Intervention de Ugo Bernalicis

Séance en hémicycle du jeudi 18 juillet 2019 à 10h30
Transformation de la fonction publique — Motion de rejet préalable

Photo issue du site de l'Assemblée nationale ou de WikipediaUgo Bernalicis :

Évidemment vous dites agir ainsi pour renforcer l'efficacité. On ne sait de quelle efficacité il est question, mais tel est, paraît-il, l'objectif politique que poursuivez.

En réalité, tous ces mots-clés, mots creux, mots-valises ont été lancés sur la piste idéologique dans les années 70 avec la théorie du « new public management ». Qu'est-ce que ce machin dont je parlais tout à l'heure ? En bon français, il s'agit de « nouvelle gestion publique ». C'est une doctrine américaine visant à nier, ou à minimiser, les différences de nature entre le public et le privé, et à considérer dès lors qu'il n'y a pas de raison pour que les services publics, qui doivent fournir une prestation à des usagers-consommateurs, fassent l'objet d'un traitement particulier. Tous les modes de gestion, le contrôle de gestion, la réduction des coûts doivent s'appliquer dans la fonction publique comme dans le secteur privé. Le mot-clé de la « nouvelle gestion publique » est le nécessaire « pragmatisme ». Tout est dit ! Cela signifie que le robinet des financements se ferme, que l'agent doit tirer la langue et accomplir le même nombre de missions en ayant moins de collègues.

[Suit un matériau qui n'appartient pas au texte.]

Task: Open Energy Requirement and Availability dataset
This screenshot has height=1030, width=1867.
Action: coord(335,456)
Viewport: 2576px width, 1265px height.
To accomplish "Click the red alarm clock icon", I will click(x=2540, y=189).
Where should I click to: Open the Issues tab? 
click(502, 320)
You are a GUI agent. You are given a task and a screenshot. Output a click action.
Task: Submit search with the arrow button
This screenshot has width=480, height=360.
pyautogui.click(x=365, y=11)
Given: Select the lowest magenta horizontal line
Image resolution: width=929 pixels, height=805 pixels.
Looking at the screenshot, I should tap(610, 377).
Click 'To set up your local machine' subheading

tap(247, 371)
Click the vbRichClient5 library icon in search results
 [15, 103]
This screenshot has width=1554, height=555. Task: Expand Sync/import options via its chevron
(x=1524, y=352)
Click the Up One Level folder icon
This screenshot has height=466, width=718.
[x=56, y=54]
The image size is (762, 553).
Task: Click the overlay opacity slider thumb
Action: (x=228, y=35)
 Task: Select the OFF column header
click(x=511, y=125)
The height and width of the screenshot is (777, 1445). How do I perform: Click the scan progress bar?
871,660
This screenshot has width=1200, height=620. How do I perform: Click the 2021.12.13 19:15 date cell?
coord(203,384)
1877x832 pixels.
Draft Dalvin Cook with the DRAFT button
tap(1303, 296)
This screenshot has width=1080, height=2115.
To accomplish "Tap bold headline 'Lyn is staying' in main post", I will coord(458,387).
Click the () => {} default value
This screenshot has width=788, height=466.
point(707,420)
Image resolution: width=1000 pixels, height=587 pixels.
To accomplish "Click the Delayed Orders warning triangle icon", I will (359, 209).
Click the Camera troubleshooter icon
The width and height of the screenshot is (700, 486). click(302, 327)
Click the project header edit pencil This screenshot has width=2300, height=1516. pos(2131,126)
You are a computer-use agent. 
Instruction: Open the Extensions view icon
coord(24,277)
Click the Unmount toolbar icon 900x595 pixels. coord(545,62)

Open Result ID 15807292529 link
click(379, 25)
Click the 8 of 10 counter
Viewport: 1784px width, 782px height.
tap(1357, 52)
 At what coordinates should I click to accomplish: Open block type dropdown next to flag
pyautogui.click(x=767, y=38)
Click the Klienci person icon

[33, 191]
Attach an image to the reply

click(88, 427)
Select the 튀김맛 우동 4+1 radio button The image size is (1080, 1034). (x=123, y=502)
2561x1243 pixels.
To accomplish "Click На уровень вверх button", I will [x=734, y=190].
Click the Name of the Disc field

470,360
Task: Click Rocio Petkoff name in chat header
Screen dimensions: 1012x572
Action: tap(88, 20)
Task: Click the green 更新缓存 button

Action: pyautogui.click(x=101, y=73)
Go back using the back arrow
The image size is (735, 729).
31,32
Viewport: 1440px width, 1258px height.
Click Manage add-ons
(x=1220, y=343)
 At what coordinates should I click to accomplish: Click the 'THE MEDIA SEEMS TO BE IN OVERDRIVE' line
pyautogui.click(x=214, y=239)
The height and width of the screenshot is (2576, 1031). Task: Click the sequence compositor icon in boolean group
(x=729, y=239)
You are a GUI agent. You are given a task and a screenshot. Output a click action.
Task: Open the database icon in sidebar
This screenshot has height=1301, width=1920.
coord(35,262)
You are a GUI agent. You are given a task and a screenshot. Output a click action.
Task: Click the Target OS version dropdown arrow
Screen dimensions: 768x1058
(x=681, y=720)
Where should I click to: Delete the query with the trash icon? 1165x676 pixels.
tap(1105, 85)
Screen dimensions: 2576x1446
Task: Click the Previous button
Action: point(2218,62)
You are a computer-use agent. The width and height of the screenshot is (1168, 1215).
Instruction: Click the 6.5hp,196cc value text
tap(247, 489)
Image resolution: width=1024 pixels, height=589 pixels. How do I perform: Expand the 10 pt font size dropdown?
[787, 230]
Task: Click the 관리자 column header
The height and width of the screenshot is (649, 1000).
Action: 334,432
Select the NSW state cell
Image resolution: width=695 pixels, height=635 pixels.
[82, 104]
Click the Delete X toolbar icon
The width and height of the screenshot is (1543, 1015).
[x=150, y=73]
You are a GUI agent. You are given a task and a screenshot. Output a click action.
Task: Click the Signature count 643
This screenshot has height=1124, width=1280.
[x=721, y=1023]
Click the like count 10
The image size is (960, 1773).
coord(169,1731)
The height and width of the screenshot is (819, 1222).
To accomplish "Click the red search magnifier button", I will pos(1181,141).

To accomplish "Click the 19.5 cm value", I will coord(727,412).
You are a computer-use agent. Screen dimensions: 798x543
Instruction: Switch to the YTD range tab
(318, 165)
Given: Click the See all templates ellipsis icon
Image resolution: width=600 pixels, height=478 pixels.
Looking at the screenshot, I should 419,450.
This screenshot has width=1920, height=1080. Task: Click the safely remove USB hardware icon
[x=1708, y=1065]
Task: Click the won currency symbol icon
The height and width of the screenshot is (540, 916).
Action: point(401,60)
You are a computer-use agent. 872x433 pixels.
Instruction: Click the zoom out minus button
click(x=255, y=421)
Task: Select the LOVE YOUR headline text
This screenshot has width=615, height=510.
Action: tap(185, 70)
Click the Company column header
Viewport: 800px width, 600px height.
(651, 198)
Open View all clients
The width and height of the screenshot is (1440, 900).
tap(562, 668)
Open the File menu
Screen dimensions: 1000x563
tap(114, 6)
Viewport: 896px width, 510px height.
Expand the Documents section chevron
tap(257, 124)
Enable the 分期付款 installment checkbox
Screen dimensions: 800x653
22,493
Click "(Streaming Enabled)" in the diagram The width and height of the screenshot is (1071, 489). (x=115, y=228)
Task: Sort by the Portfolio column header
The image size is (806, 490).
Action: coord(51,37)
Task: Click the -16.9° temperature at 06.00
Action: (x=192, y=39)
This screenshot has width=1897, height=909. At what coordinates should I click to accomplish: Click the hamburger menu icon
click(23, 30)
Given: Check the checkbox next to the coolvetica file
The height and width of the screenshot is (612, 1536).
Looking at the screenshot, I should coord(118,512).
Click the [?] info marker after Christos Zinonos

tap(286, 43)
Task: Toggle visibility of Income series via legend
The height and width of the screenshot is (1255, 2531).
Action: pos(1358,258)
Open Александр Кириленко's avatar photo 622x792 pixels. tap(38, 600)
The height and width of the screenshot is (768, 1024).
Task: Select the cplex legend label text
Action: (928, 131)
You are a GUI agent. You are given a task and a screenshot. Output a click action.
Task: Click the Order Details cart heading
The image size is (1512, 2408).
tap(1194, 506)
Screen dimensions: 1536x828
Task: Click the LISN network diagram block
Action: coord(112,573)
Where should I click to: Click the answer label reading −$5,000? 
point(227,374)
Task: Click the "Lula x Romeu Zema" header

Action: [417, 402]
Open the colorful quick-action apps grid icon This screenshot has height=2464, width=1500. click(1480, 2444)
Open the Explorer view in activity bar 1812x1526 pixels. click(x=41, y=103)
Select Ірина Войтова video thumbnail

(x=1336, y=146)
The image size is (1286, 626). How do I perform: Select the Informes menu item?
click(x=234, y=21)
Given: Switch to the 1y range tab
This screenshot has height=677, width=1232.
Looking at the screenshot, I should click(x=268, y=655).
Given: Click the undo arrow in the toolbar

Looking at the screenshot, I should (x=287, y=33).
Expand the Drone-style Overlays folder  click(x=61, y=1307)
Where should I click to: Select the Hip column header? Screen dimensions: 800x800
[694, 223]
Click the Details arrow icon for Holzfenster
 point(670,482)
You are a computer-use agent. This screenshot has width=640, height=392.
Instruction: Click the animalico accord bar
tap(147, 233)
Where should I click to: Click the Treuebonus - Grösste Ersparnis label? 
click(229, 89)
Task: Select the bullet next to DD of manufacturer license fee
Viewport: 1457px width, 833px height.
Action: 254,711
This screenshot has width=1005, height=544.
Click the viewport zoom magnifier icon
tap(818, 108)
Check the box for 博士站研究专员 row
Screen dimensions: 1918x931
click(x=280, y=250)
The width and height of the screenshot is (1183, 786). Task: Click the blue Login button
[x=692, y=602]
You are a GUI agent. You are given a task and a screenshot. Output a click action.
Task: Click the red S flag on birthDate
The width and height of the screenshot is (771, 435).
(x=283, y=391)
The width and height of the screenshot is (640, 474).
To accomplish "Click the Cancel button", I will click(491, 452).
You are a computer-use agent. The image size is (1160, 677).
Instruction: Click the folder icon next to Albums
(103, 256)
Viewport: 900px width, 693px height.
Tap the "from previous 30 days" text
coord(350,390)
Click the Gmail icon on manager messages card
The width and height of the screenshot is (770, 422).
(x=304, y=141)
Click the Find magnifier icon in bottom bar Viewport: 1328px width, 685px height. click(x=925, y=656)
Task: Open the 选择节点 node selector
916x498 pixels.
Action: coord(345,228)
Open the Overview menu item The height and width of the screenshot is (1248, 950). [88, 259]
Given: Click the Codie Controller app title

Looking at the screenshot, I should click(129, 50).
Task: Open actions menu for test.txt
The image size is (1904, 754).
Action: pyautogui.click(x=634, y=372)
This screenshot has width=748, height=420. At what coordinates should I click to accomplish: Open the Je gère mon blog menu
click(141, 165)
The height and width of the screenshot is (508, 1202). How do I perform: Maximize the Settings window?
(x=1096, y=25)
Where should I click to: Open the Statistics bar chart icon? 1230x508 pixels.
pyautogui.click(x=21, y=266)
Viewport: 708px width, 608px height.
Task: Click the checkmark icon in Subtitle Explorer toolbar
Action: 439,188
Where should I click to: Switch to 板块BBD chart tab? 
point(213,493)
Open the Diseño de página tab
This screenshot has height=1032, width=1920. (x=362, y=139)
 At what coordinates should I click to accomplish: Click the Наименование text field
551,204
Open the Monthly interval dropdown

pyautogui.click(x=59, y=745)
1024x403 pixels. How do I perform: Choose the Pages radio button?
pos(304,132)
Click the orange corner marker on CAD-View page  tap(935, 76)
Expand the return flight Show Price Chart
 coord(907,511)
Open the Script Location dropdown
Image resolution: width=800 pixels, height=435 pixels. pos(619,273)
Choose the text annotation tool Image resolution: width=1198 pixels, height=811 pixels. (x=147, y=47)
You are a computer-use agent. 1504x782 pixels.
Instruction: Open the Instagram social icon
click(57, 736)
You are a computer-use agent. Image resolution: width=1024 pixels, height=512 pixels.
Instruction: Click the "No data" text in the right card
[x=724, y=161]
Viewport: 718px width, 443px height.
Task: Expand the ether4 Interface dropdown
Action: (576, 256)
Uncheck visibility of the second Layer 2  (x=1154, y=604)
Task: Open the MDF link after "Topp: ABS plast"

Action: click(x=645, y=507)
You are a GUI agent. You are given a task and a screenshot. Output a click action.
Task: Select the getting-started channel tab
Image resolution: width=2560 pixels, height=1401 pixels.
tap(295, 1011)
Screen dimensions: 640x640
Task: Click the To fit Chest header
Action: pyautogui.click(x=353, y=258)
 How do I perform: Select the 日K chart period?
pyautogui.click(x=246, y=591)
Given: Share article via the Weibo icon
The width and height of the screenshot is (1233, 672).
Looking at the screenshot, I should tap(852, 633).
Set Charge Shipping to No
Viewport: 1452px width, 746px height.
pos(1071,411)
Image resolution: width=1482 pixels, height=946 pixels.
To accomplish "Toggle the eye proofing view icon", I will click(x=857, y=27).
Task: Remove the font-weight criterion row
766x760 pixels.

L'objectif affiché est d'améliorer le rapport coûtefficacité. Cette doctrine préconise aussi – ce qui devrait vous plaire, chers collègues de la majorité – de donner aux citoyens une liberté de choix, et donc d'éviter les prestations standardisées. Je traduis : il faut des solutions au plus proche du terrain, correspondant aux réalités locales.

Elle précise aussi qu'un État-stratège, garantissant la qualité de ce qui est fait, est préférable à un État-acteur, qui fait lui-même les choses. Peu importe qu'il s'agisse d'un service public avec des fonctionnaires, des contractuels, d'une délégation de service public ou même du cas d'une autorisation temporaire pour la construction d'un bâtiment avec un bailleur ou un prestataire privé. L'État ne doit plus mettre les mains dans le cambouis, car ce ne serait pas son rôle, lequel consisterait à superviser – nous revenons à cette idée de « nouveau pilotage ». Cela se traduit par la création d'agences tous azimuts. On parle d'ailleurs, au niveau européen, d'« agençologie » pour désigner ce phénomène, dont la France n'est pas exempte : une Agence du sport a été créée, tout comme une Agence nationale de la cohésion des territoires ou un Office français de la biodiversité. Nous avons aussi connu l'Agence nationale de la recherche, et j'en passe – une journée ne serait pas de trop pour les citer toutes et savoir comment elles s'organisent. Ce démantèlement progressif de l'État est bien une doctrine suivie depuis longtemps.

Pour parachever le tout, des indicateurs de performance – c'est indispensable !– et une rémunération au mérite sont bien sûr nécessaires. Voilà ce que prévoit la « Nouvelle gestion publique ». En réalité, chers collègues de la majorité, j'ai résumé votre politique, assez vieillotte puisque cette théorie commence à dater sérieusement. Elle montre aussi ses limites et son caractère contre-productif. Démonstration en a été faite au Tribunal de grande instance de Lille, lors du dernier conseil de juridiction. Au cours de celui-ci, le procureur de la République nous a dit que, selon l'effectif-cible, le tribunal devrait compter 290 greffiers. Or ils ne sont que 210, a-t-il noté, en précisant que le tribunal comptait deux ou trois procureurs de moins par rapport à l'effectif-cible. Pourtant, au sein de notre groupe de tribunaux – nous nous comparons aux tribunaux de même taille – , notre taux de réponse est le meilleur et le plus rapide.

Autrement dit, ce procureur nous déclare : « Bien que nous soyons en souffrance, mesdames et messieurs les parlementaires, bien que nous n'ayons pas le temps de traiter nos dossiers, de faire notre travail comme nous le voudrions, nous sommes, au regard des indicateurs, performants, et même ceux qui le sont le plus. » Voilà qui montre qu'un service réputé performant peut être, en réalité, en difficulté ou amoindri.